▶ [原文]
★ ★ ★ ★

「てるてるソング」 小野塚テルの一日一冊一感動『感動の仕入れ!』日記

毎日の読書、映画、グルメ、流し、人との出会いなど様々なものから感動を得ています。特に本は年間300~400冊読破します。人々を『感』させ『動』に導き、『感する人』になるようにそのエッセンスを紹介しています。

「日本凡人伝」(猪瀬直樹)

f:id:lp6ac4:20190625063201j:plain

日本凡人伝 (新潮文庫)

日本凡人伝 (新潮文庫)

  • 作者:猪瀬 直樹
  • 出版社/メーカー: 新潮社
  • 発売日: 1985/02
  • メディア: 文庫
 

東京都知事猪瀬直樹氏。著作を読むのは初めてかも。こりゃオモシロイわ!1985年だから昭和60年か!この頃の都バスはワンマンじゃなくて「ツーマン」がまだ残っていたんだね。(笑)

 

「独特のインタヴュー形式の取材と構成でノンフィクション界に新風を吹き込んだ著者の出世作」 なかでも特にオモシロイ凡人を紹介しよう。

★ ★ ★ ★

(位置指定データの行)
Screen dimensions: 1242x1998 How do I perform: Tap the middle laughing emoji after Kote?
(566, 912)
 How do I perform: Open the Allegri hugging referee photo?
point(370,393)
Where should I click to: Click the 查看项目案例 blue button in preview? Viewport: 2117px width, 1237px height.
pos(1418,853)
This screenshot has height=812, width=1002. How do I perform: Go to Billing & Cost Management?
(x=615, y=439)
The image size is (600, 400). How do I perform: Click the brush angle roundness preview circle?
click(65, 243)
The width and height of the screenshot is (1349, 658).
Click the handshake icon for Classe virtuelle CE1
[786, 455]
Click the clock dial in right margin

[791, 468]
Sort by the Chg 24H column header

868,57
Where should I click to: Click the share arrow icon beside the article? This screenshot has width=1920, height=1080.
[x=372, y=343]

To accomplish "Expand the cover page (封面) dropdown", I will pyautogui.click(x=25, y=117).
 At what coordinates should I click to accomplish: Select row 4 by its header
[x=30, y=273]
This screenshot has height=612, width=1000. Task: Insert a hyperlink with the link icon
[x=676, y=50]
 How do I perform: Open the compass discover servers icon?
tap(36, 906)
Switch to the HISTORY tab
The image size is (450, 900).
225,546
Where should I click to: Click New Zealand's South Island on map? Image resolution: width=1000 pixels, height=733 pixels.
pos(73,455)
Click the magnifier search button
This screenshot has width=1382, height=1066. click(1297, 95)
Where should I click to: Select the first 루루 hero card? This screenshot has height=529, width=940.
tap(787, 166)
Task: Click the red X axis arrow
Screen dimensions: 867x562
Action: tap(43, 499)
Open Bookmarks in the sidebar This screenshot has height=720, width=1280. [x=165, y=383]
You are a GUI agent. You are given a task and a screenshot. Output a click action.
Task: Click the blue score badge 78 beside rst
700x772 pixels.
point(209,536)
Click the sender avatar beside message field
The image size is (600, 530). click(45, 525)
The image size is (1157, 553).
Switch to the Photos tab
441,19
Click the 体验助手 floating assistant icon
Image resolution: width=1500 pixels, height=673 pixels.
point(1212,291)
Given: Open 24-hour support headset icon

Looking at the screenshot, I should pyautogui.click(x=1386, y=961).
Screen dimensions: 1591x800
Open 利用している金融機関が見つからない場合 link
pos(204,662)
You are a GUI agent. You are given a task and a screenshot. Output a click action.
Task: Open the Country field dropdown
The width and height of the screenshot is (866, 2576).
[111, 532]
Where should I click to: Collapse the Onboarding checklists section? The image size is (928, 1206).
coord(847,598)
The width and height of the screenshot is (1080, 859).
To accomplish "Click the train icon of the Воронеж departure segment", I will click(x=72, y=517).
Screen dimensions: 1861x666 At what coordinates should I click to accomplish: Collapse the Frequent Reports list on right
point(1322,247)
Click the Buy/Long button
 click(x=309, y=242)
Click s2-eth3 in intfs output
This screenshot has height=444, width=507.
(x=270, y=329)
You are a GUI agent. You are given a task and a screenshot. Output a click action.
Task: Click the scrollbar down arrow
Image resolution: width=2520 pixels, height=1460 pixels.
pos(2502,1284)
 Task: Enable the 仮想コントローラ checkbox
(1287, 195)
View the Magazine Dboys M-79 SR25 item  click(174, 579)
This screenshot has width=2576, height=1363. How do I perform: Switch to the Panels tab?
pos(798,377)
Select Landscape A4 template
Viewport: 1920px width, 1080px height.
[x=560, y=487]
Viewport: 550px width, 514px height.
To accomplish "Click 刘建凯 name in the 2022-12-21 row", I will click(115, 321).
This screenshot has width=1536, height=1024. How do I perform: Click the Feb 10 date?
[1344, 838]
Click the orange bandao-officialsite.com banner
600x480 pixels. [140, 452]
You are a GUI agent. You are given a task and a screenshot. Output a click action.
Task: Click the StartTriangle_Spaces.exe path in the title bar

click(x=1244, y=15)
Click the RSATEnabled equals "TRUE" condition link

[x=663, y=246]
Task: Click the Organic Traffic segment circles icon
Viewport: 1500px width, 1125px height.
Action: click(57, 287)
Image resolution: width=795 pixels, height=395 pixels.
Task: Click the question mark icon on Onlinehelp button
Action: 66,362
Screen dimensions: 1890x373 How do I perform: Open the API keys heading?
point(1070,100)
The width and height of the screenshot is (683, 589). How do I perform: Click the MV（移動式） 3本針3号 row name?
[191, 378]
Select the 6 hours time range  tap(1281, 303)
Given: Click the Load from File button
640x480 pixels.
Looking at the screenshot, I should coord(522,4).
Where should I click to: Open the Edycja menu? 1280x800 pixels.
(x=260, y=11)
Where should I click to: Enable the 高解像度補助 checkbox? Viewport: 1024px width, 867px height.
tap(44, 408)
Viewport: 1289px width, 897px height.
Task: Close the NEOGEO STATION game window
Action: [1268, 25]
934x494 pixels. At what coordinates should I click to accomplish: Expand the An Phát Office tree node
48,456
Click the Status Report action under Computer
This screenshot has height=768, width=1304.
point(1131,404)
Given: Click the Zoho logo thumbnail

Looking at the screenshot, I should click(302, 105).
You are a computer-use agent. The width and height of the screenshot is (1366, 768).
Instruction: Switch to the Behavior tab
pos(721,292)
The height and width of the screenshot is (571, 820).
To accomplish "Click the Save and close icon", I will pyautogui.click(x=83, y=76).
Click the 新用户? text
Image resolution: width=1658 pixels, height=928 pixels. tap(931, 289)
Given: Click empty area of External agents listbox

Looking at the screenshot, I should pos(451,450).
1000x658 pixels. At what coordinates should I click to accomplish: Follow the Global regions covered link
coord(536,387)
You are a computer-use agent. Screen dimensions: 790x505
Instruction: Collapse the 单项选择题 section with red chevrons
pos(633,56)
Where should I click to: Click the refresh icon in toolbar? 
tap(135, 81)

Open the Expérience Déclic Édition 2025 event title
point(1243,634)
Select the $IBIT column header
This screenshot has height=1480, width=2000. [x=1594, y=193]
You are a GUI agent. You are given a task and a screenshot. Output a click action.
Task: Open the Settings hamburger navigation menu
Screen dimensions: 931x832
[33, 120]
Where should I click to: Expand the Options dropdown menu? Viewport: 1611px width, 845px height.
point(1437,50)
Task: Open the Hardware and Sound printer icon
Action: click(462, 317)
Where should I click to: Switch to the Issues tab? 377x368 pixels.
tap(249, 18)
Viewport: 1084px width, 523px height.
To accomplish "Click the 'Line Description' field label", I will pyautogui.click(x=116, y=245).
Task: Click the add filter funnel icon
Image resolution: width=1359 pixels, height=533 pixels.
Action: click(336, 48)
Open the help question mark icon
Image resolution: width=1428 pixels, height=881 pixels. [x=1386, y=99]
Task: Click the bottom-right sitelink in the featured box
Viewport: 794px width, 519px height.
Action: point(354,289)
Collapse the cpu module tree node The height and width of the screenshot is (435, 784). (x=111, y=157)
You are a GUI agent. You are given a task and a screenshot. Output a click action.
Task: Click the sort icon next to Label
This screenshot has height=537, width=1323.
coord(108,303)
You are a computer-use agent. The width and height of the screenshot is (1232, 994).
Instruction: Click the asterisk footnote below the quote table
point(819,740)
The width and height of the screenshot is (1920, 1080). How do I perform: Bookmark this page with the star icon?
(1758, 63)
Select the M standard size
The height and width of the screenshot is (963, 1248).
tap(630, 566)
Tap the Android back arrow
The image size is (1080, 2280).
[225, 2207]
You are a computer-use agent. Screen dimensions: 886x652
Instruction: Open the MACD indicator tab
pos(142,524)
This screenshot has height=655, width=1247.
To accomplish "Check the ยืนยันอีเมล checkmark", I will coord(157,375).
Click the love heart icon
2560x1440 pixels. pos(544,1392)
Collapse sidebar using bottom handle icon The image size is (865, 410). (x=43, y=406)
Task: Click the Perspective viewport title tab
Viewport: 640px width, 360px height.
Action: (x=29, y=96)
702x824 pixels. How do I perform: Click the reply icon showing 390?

★ ★ ★ ★

▶ [次の課題]
[1] 『日本凡人伝』の読書日記から、「f:id:lp6ac4:20190625063201j:plain」で始まり「まだ残っていたんだね。(笑)」で終わる部分を、両端の語句も含めて一字一句そのまま書き写せ。
[2] 『日本凡人伝』の読書日記を、最後の文の後から書き継げ。
これらのデータは別の出典から取ったものである。

▶ [回答]
[1]
f:id:lp6ac4:20190625063201j:plain

日本凡人伝 (新潮文庫)

日本凡人伝 (新潮文庫)

  • 作者:猪瀬 直樹
  • 出版社/メーカー: 新潮社
  • 発売日: 1985/02
  • メディア: 文庫
 

東京都知事猪瀬直樹氏。著作を読むのは初めてかも。こりゃオモシロイわ!1985年だから昭和60年か!この頃の都バスはワンマンじゃなくて「ツーマン」がまだ残っていたんだね。(笑)

[2]
「キョーフの嗅才感覚 調香師・株式会社資生堂 研究所香料研究室主任研究員 上山重治氏の場合」

 

・道を歩いていますね、食べ物屋さんの場所が、すぐわかりますね。それで、うん、このソバ屋はけっこういい材料使っているな、なんてわかっちゃう。なぜか、ソバ屋の匂いがね、よくわかるんです。天麩羅なんか、いい油使ってるか、とか。古い油か新しい油か、魚の鮮度とかね。魚はもう絶対です。女性でも、やっぱりなんですかねぇ。男のね(バレちゃう)。男でも女でも、わかる。男性関係が見えちゃう

 

・入社して研修のあと、配属されましてからすぐ「匂い人生」が始まりましたね。たとえば天然材料がだいたい500種類ぐらいあるわけですよね。合成がだいたい当時でも2000種類(現在は5000種類)ありましたからねえ。それでタイプ別に、たとえば、柑橘の匂いなら柑橘の匂いをポイと出されてですね、これおぼえとけっていうふうに出されるわけですよね。本当にもう、英語の単語を覚えるのとおなじでもう繰り返しですね。暗記ですね、もう完全な。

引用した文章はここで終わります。